If a patient notices that his vision has deteriorated while taking the drug, he should urgently contact an ophthalmologist. Also, all patients who took Zyvox should have their vision rechecked 3 months after the end of therapy. If the condition of your teeth has changed for the worse, you should go to the dentist for an examination. It is not recommended to drive during drug therapy, as it affects reactions. The antibiotic has no effect on the mental state.
Drug interactions Zyvox
Linezolid is a weak, reversible, non-selective MAO inhibitor and may cause a moderate increase in the pressor effects of pseudoephedrine hydrochloride and phenylpropanolamine hydrochloride in some patients. It is recommended to reduce the initial doses of adrenergic drugs such as dopamine (or its agonists) and subsequently titrate the dose. The pharmacokinetics of linezolid are not altered by coadministration of aztreonam and gentamicin. Zyvox solution for infusion is compatible with the following solutions: 5% dextrose solution, 0.9% sodium chloride solution, lactated Ringer's solution for injection. Additional components should not be added to linezolid solution for infusion. If linezolid is prescribed concomitantly with other drugs, each drug should be administered separately in accordance with the dosage regimen and route of administration. Zyvox in solution for infusion is chemically incompatible with the following drugs: amphotericin B, chlorpromazine hydrochloride, diazepam, pentamidine isothionate, phenytoin sodium, erythromycin lactobionate, trimethoprim/sulfamethoxazole. In addition, the solution is chemically incompatible with ceftriaxone sodium.

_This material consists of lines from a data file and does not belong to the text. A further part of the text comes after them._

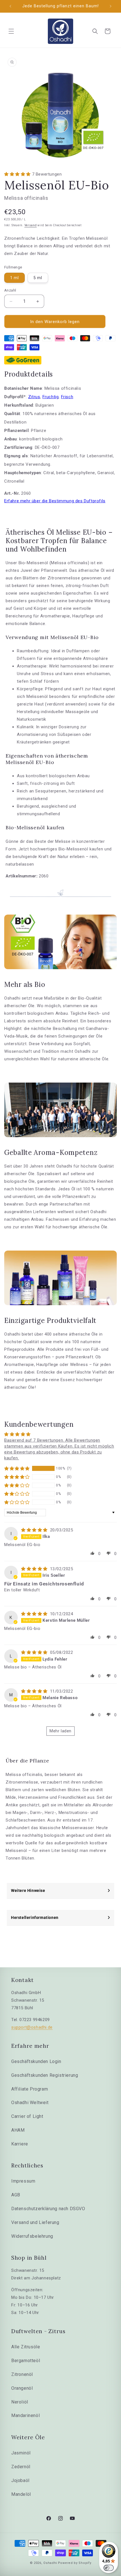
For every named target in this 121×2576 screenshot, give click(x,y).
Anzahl (10, 290)
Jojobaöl (20, 2480)
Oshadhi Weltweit (30, 2102)
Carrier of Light (27, 2116)
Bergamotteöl (25, 2360)
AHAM (17, 2130)
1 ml (14, 277)
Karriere (19, 2144)
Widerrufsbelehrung (32, 2236)
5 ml (37, 277)
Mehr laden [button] (60, 1730)
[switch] (109, 2568)
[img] (35, 1530)
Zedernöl (20, 2466)
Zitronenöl (22, 2374)
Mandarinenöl (25, 2415)
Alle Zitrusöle (25, 2346)
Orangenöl (22, 2388)
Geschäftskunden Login (36, 2061)
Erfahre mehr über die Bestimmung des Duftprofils (55, 500)
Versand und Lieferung (35, 2222)
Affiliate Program (29, 2089)
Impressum (23, 2181)
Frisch (67, 396)
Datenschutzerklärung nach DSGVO (48, 2208)
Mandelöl (21, 2494)
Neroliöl (19, 2402)
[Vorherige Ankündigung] (10, 6)
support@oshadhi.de (32, 2027)
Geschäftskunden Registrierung (44, 2075)
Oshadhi (50, 2563)
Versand (30, 225)
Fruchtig (50, 396)
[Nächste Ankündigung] (110, 6)
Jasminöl (21, 2453)
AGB (15, 2195)
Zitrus (34, 396)
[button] (11, 31)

Granules for Zyvox suspension
Average price: 9500 rub.
5 ml of the finished suspension contains 100 mg of linezolid. Additional substances - sodium citrate and benzoate, citric acid, MCC, sodium salt, sucrose, silicon dioxide, aspartame, sodium chloride, sweeteners and flavorings.
Granules for the preparation of a solution for oral use are white or light yellow in color. After dilution, the resulting suspension has a color similar to the color of the granules. Packaged in dark brown glass bottles with a capacity of 150 ml. Inside there are 66 grams of granular antibiotic. The set includes a measuring spoon.
Directions for use and doses
If the child is under 12 years old, then the best dosage is 10 mg of active substance per kilogram of body weight. The optimal choice is a granular form from which a drinking suspension is prepared. You can take Zyvox from the age of five. The maximum permissible daily dosage of the drug is 1200 mg.